Task list:
1. In the study methods passage, do the following statements agree with the text? Answer yes or no for each and quote the deciding words. (a) The M40 group earns between RM4,851 and RM10,959 per month. (b) Taking part in group activities at least once a month counts as active engagement. (c) Instrumental support was measured by asking who looked after respondents when they were sick and confined for a few days.
2. According to the study methods passage, what source did the study use to classify household income?

Socioeconomic status includes household income, education level and current employment status. For household income classification, we were using the Income Structure 2019 by the Department of Statistic Malaysia. B40 refers to the base group or bottom 40%, with a monthly household income of less than RM4,850, whereas M40 refers to the middle-class group or middle 40%, with earnings of between RM4,851 and RM10,959 per month. Conversely, T20 is an upper-class group or top 20%, with monthly earnings of more than RM10,959(12).
In the study, we used social engagement and social support in measuring social network. Social network was measured with the frequency of engagement in group activities. The activities that have been measured were religious, volunteer, sports or club, hobbies, community meetings and political meetings or events. Regular participation of at least once a week is considered active engagement. Meanwhile, social support was measured by asking respondents if they have someone to talk to regarding concerns or complaints (emotional support) and who looked after them when they felt sick and were confined for a few days (instrumental support). These variables were also used by Park et al. in defining social support (10). We also asked if they listen to someone’s concerns or complaints and they look after someone when he/she is sick and confined for a few days.

Listed entries:
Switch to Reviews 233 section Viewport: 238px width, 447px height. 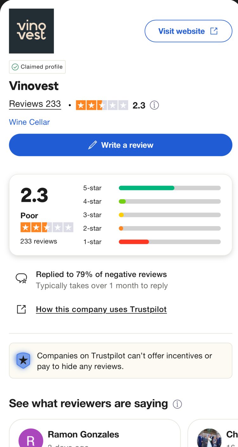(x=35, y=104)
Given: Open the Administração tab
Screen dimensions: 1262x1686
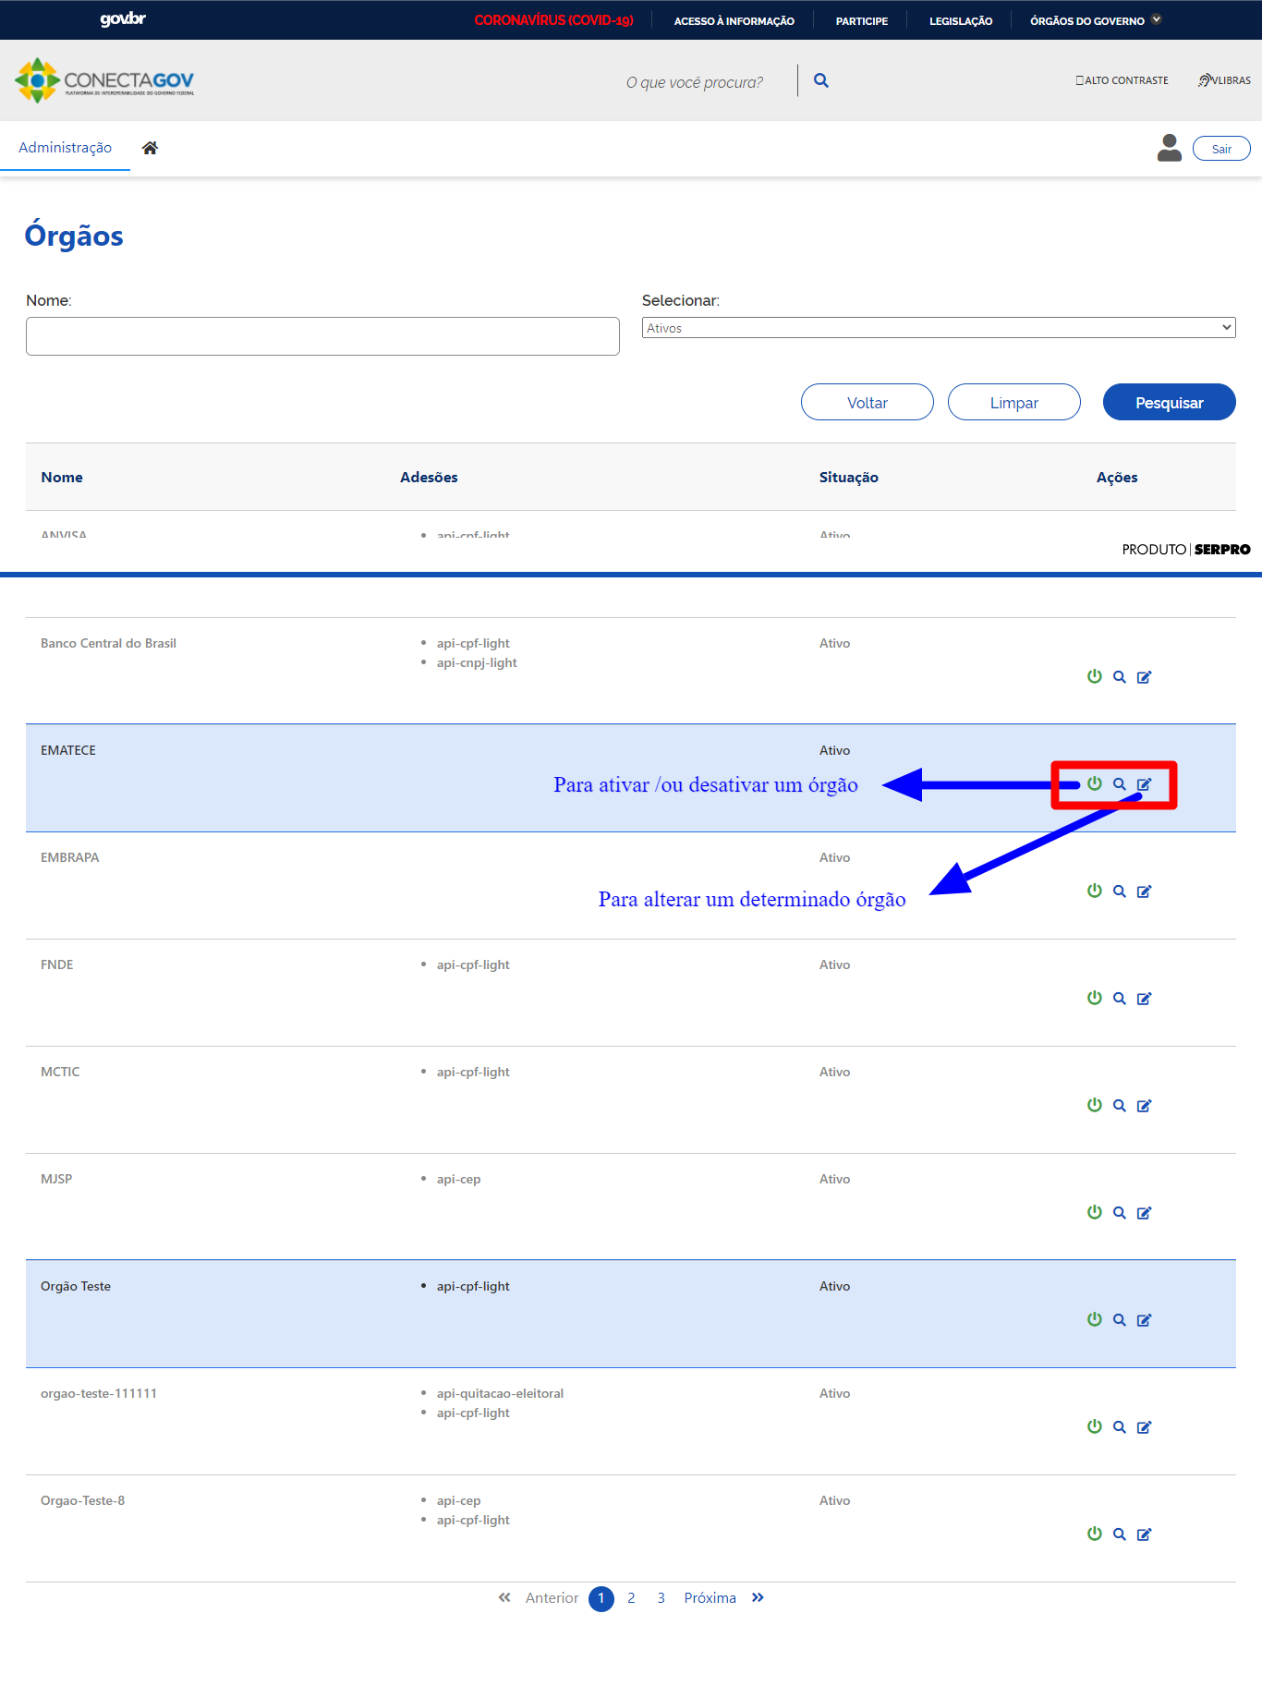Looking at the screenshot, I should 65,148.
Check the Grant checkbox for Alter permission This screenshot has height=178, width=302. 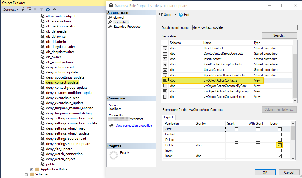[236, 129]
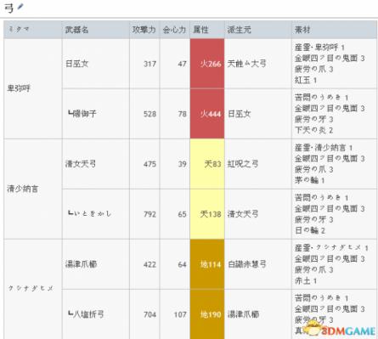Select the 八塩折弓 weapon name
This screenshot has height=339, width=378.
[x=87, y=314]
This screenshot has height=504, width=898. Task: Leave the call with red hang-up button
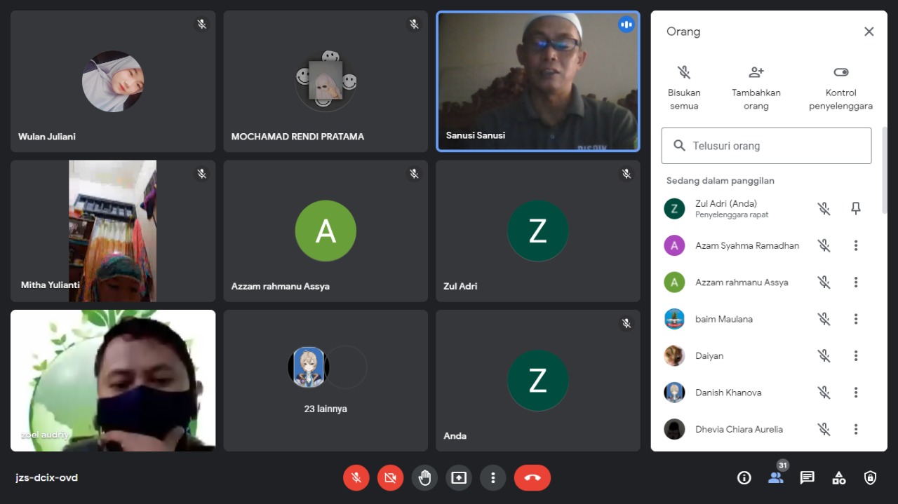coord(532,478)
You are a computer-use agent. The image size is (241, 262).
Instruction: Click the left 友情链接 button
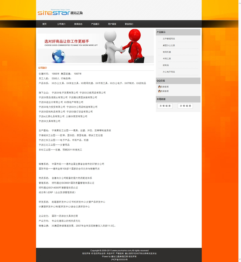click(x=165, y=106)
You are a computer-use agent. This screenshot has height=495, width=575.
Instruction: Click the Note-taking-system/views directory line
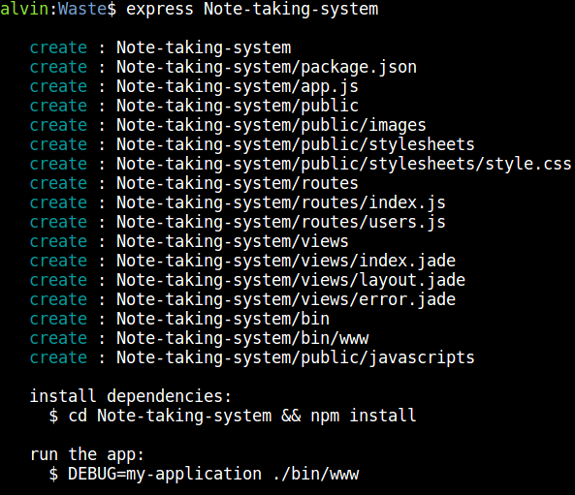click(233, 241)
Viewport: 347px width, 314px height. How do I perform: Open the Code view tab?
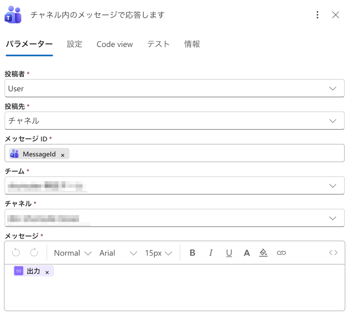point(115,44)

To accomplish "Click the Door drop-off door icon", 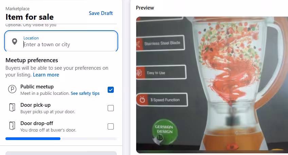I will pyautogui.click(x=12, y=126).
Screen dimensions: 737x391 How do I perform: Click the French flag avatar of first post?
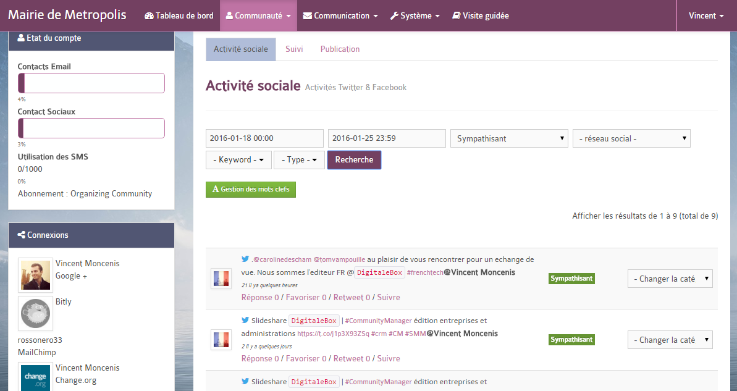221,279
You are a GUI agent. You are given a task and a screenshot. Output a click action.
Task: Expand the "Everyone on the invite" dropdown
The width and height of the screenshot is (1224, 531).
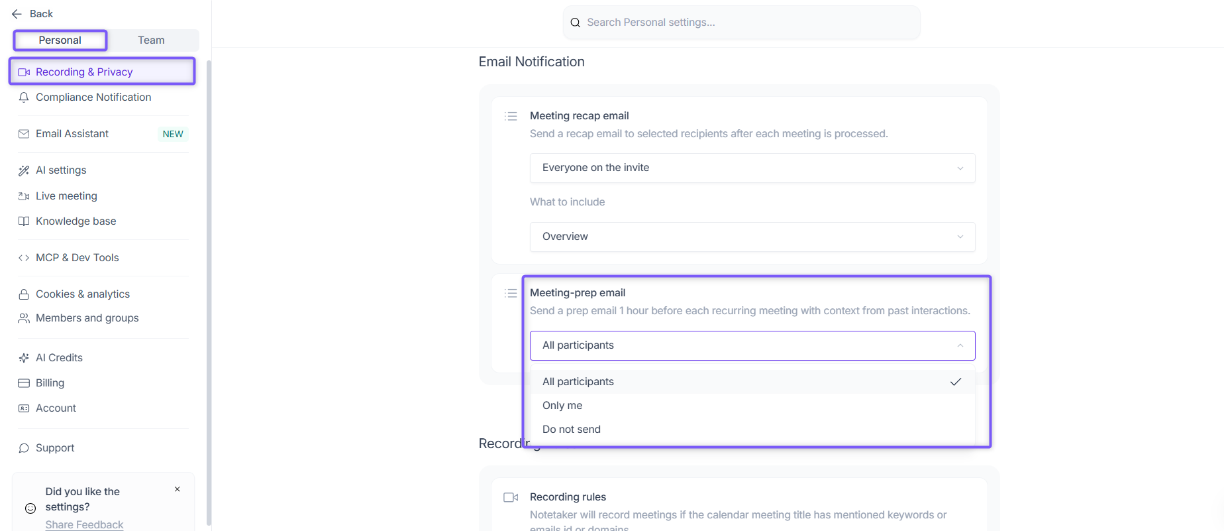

Results for each task:
1.
(a) Yes: "M40 refers to the middle-class group or middle 40%, with earnings of between RM4,851 and RM10,959 per month"
(b) No: "Regular participation of at least once a week is considered active engagement."
(c) Yes: "who looked after them when they felt sick and were confined for a few days (instrumental support)"

2. The Income Structure 2019 by the Department of Statistic Malaysia.